REQUIRED WORK —
A - Reproduce, word for word, the passage in the anime podcast notes starting at "Review: Samurai Flamenco" and ending at "to be seen.".
B - Extend the anime podcast episode notes, picking up right after their final sentence.

Intro (0:00 – 27:53)
In the emails this week, we talk about our differing philosophies regarding how anime clubs should operate in the year 2014.
- Skin Crawling Comics is too cool to actually explain what it’s about on its own website, but it’s an anthology of short horror-themed comicbook stories from a variety of creators, one of whom is Gerald (so all the other ones are of lesser importance). They’re for readers age 16 and up, with the idea being to not rely on excessive gore, titillation, etc that dominates much of contemporary horror storytelling. Two new pages get posted each week, and it’ll be about 180 pages total. This is all pretty vital yet basic information about the project, which is why it’s interesting that none of what just got written is actually present on the website itself. Might want to look into that, guys.
- We have totally mentioned the Royal Space Force 25th Anniversary Fanzine in these show notes before featuring a contribution from Gerald and other people less important than Gerald, but there is little harm in doing so again.
Review: Samurai Flamenco (27:53 – 55:11)
Clarissa takes point in discussing this recently-concluded noitaminA offering, which we have deemed equally as enjoyable and insane as Kill La Kill with an equally grand finale that got only a fraction of the fan attention despite its concurrent simulcasting. Articulating the reason for this as well as the majesty and glory of this series without really spoiling anything is a daunting task: the kind that makes you wonder for months just exactly how you’re going to do it. What this means is that if you comment cavalierly on such matters, your post is getting edited to ribbons. We know everything’s on Wikipedia. We know you people will read those Wikipedia entries and think you know what the appeal of this show is based on that. But you won’t. Something like this has to be seen.
As far as conventions go: Memorial Day weekend is the biggest weekend of the year as far as simultaneous anime cons are concerned, but it’s unlikely that we’ll actually be at any of them! But as far as ones where you’ll have a good chance of running into past AWO guests are concerned, there’s FanimeCon in California, the Florida Anime Experience in–yep–Florida, Animazement in North Carolina, and the big one’s Anime North way up in Ontario, Canada. To think, that’s not even ALL of the cons happening this weekend! The reason we’ll be MIA is a few weeks away, since Gerald and Daryl will be in New Jersey June 6-8 for AnimeNEXT. It’d just be too many flights to catch/days missed from work. Florida Anime Experience is local…but it’s on the same days as the Central Florida BBQ Blowout!

STORED DATA —
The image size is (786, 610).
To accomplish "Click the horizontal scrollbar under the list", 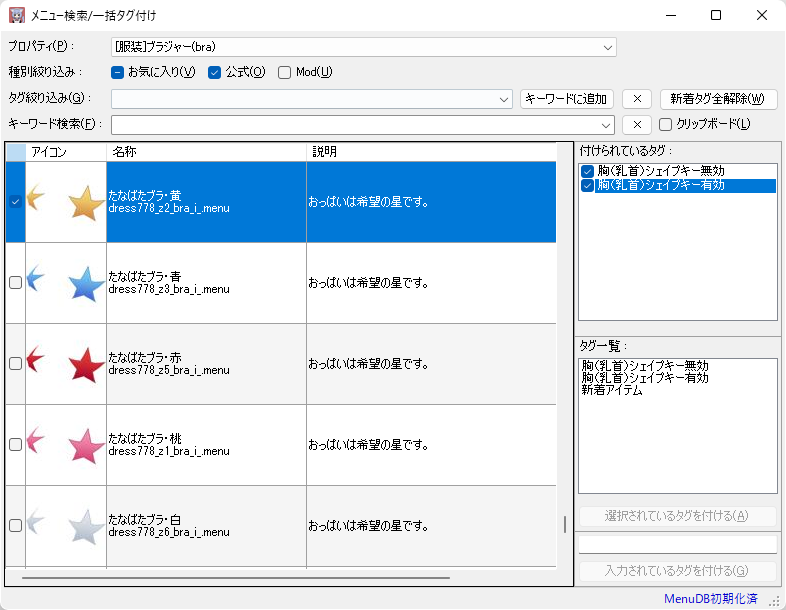I will point(236,577).
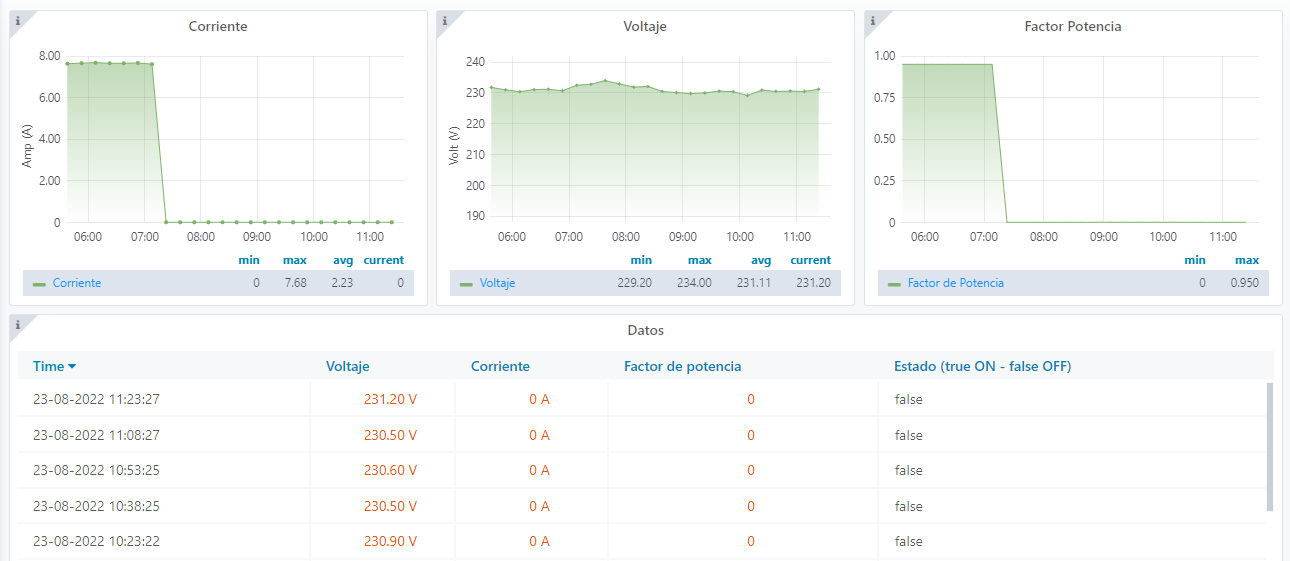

EXERCISE RESULTS —
A -
Review: Samurai Flamenco (27:53 – 55:11)
Clarissa takes point in discussing this recently-concluded noitaminA offering, which we have deemed equally as enjoyable and insane as Kill La Kill with an equally grand finale that got only a fraction of the fan attention despite its concurrent simulcasting. Articulating the reason for this as well as the majesty and glory of this series without really spoiling anything is a daunting task: the kind that makes you wonder for months just exactly how you’re going to do it. What this means is that if you comment cavalierly on such matters, your post is getting edited to ribbons. We know everything’s on Wikipedia. We know you people will read those Wikipedia entries and think you know what the appeal of this show is based on that. But you won’t. Something like this has to be seen.

B -
Objectively speaking, or rather what is often cynically treated as being “objective” since the standards employed to determine this are ultimately nothing more than a social construct created by poor mortals, Samurai Flamenco mostly derails.
This show is full of examples of things that are not collectively considered to be good writing, good direction or good animation. By any completely serious (or, again, cynically “serious”) critical viewpoint, that would break the show into tiny little pieces. And you know what? For a bunch of people, that’s exactly what happened. I can’t really blame them for turning away disappointed.
But that’s also the point where the beautiful thing known as subjectivity that makes the world go ’round comes in.
Did I have a very good time watching Samurai Flamenco? YES. Did I enjoy seeing the narrative collapse under its own weight repeatedly? Yes. Did I like the humor? A lot of the time, though a few jokes fell kind of flat due to lacking genre knowledge. Did I like at least handful of the characters? Yes, very much so. Surprisingly enough, in fact. That’s probably the area where the show came the closest to genuinely working in the standard sense for those willing to stick with it.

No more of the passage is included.